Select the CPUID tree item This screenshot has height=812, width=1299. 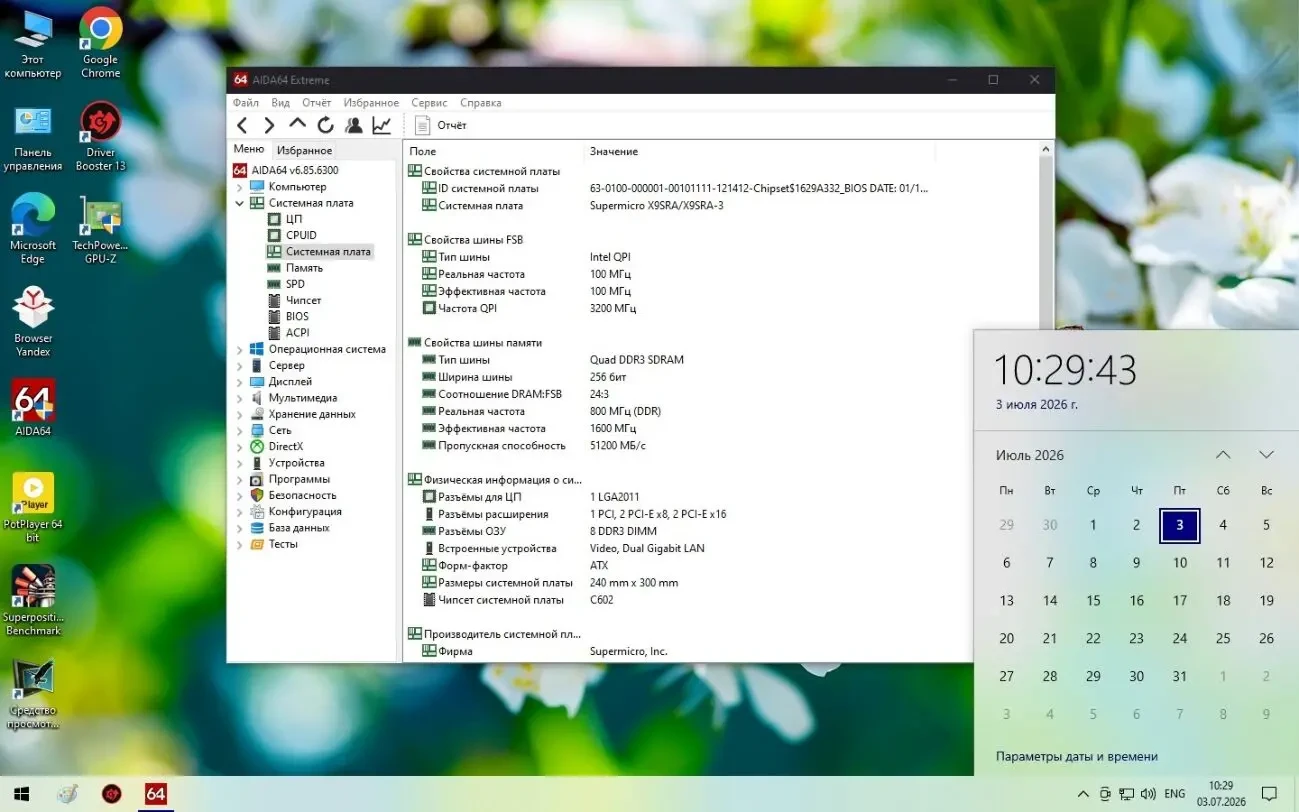click(x=301, y=235)
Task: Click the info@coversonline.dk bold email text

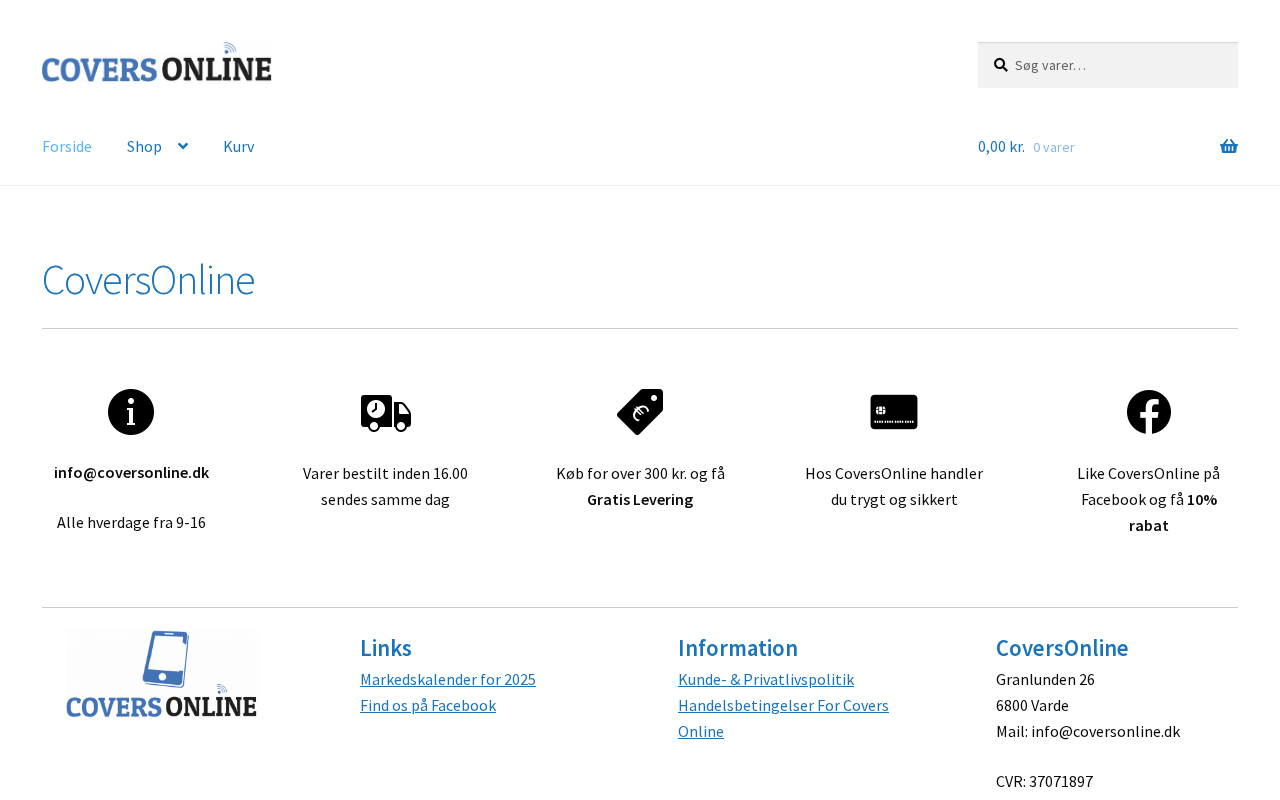Action: pos(131,473)
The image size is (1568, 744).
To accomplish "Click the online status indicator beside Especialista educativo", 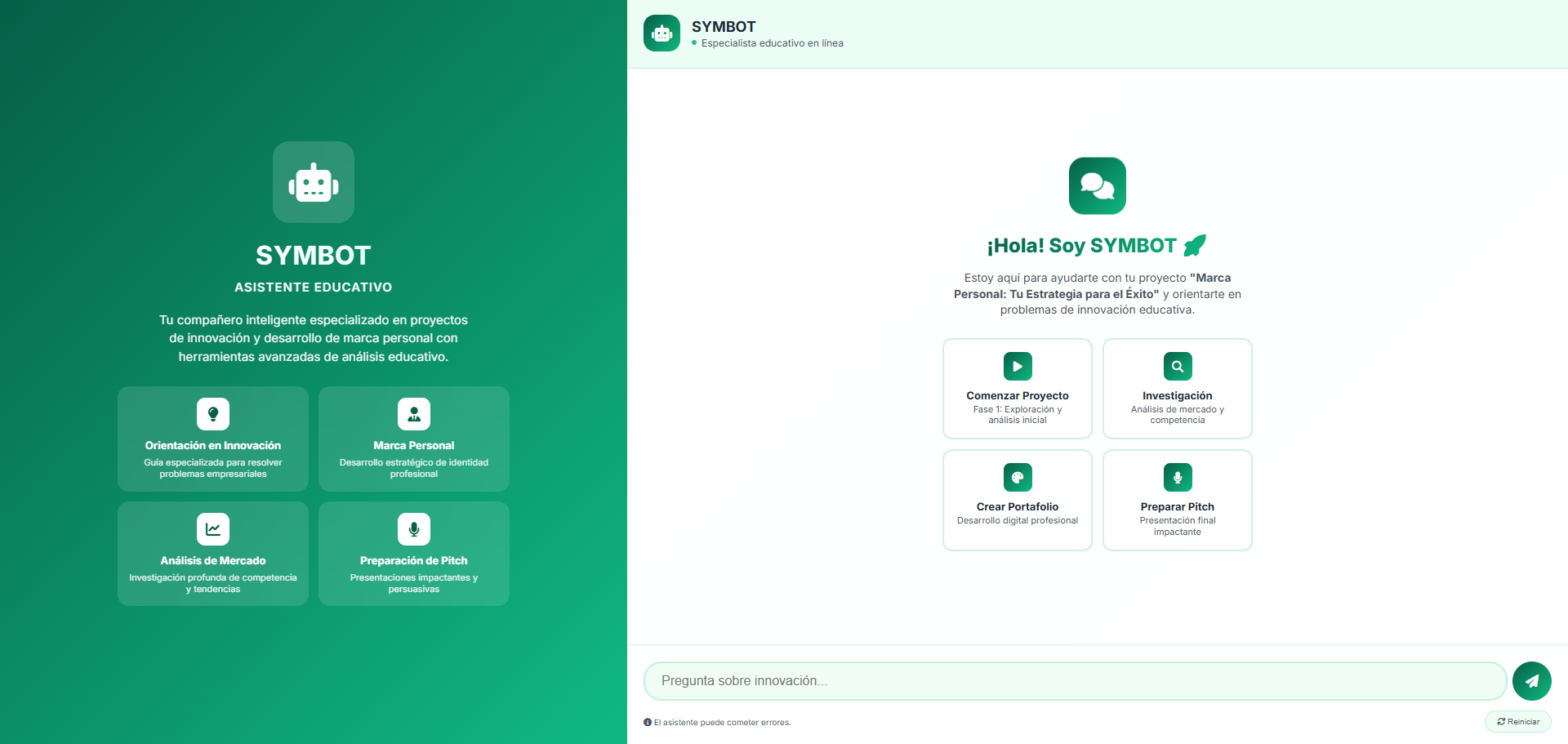I will coord(695,43).
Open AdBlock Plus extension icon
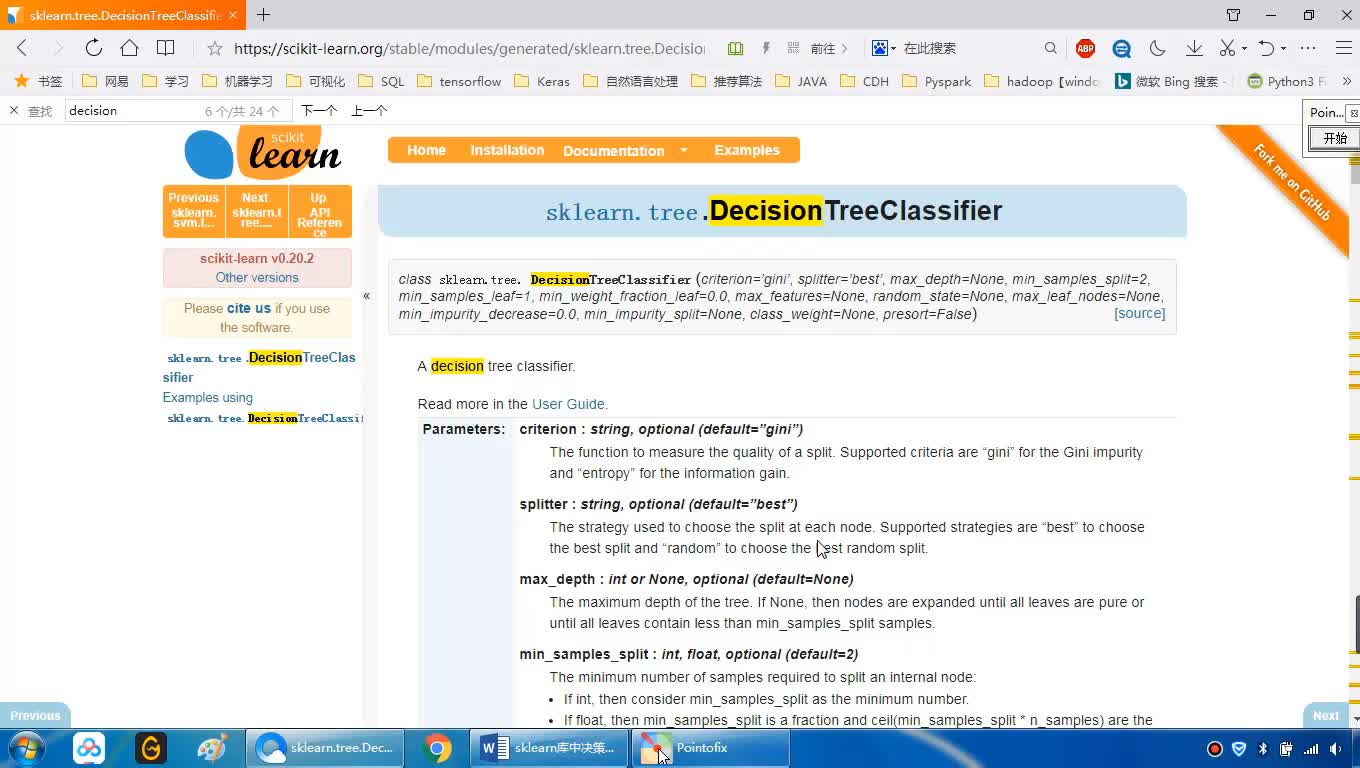Image resolution: width=1360 pixels, height=768 pixels. coord(1085,48)
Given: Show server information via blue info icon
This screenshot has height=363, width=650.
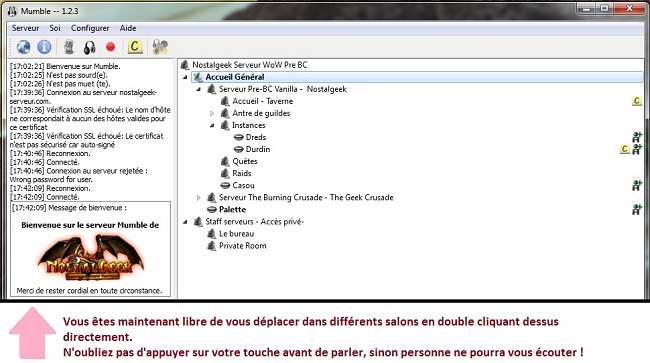Looking at the screenshot, I should pos(44,47).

_What to produce_. Copy out the records above word for word, starting at the line containing "Given: Show server" and continuing through the end of the records. Leave the pictures out of your copy.

_Finished task_.
Given: Show server information via blue info icon
This screenshot has height=363, width=650.
Looking at the screenshot, I should pos(44,47).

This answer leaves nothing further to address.